A senior manager from Eide Bailey told the council the firm agreed with the presentation of the city's annual comprehensive financial report and found no material noncompliance in the areas reviewed. The auditor said the firm proposed an audit adjustment to a deposit-payable account to align it with generally accepted accounting principles; because of the nature and size of the entry the adjustment was reported as an internal-control deficiency that the auditors categorized as a material weakness for reporting purposes, though the auditor emphasized the adjustment did not change the clean opinion on the financial statements.

CFO Gerlach acknowledged the many hours of staff time the audit required and thanked Brandy Conger, the city's accounting manager, and assistant finance director Jim Adeen for leading and supporting the process. Gerlach also thanked Eide Bailey and singled out the auditor they worked with for his assistance.

The auditor walked councilors through the different auditing standards that applied to the engagement, including AICPA standards, government auditing standards, uniform guidance for federal-award testing (applicable when a government spends more than $750,000 in federal awards), and Chapter 11 of the Iowa Code for certain statutory compliance reviews. The presenter recommended councilors who want a shorter read focus on Management's Discussion and Analysis (MD&A) in the comprehensive financial report and noted the city's unassigned general fund balance measured about 25% of operating expenditures, which the auditor characterized as a healthy metric.
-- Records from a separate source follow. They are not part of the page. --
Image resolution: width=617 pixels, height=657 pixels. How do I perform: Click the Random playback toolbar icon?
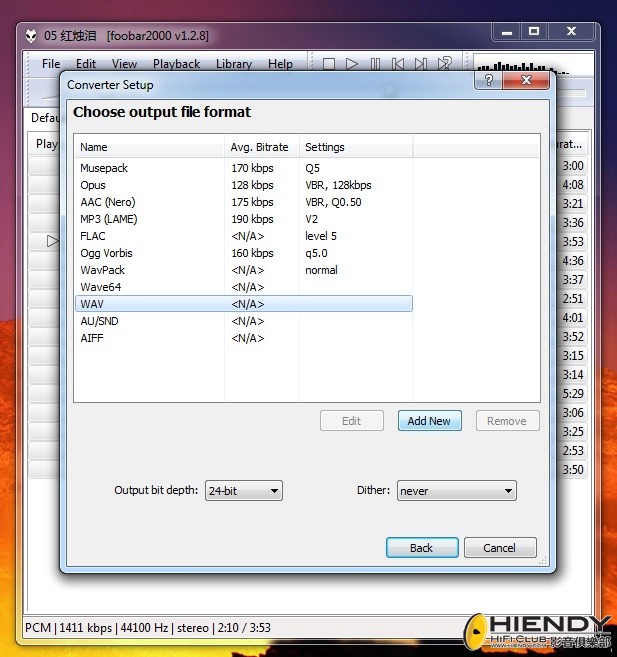pos(445,64)
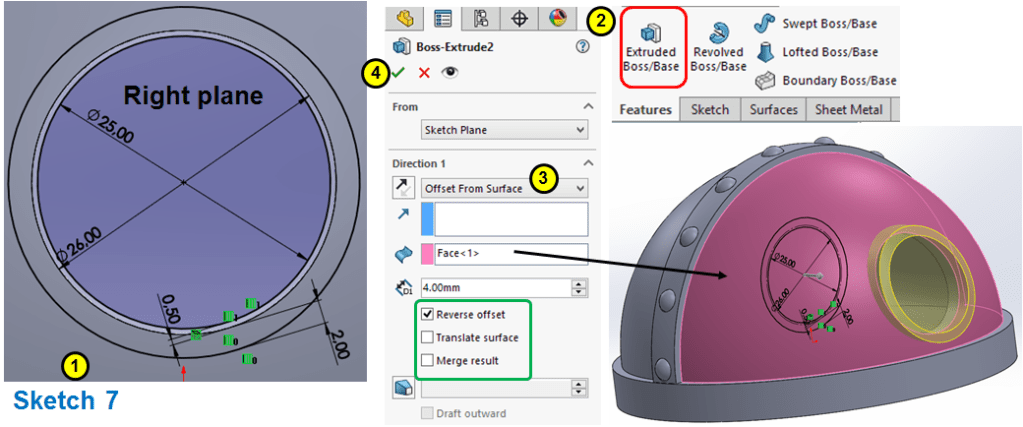Click the Extruded Boss/Base tool
This screenshot has height=427, width=1023.
[650, 46]
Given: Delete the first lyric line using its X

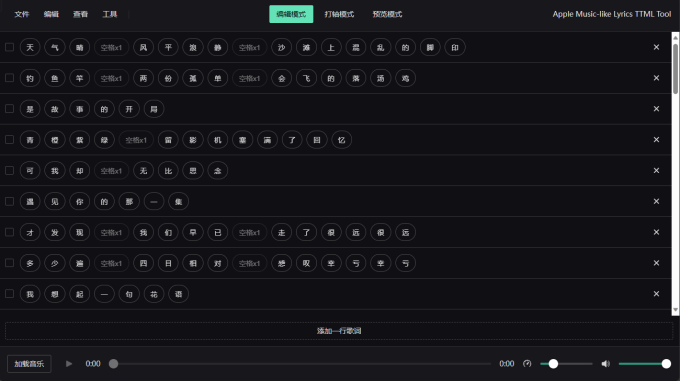Looking at the screenshot, I should pyautogui.click(x=656, y=47).
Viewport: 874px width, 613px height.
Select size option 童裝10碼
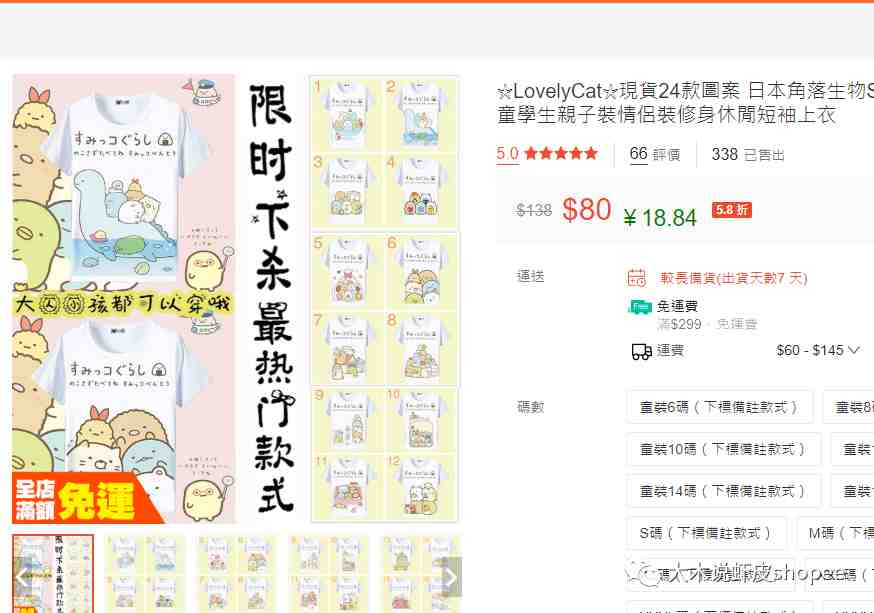click(723, 449)
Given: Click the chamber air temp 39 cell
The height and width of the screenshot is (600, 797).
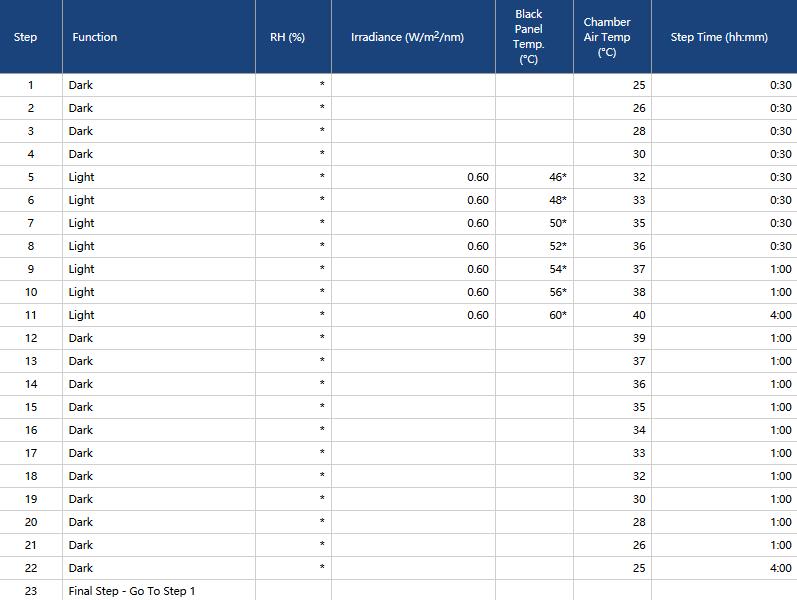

On federal-award testing the auditor said the ARPA program, which had been audited in previous years, was not selected for FY2025 testing because the federal government's risk designation for ARPA had been lowered for that year; the auditor cautioned the program remains in the pool for future selection. The auditor also discussed the adoption of a new GASB accounting principle that broadened the definition of compensated absences; management included related disclosures in the notes to the financial statements.

Councilors asked follow-up questions about the MD&A and year-over-year comparisons and were told that those comparisons are included in the report. The presentation concluded with the auditor and CFO reiterating that, other than the disclosed audit adjustment, the engagement raised no additional significant or reportable issues for FY2025.

The council did not take a formal vote on the audit during this meeting; staff will provide the comprehensive financial report and related materials for the record and further review.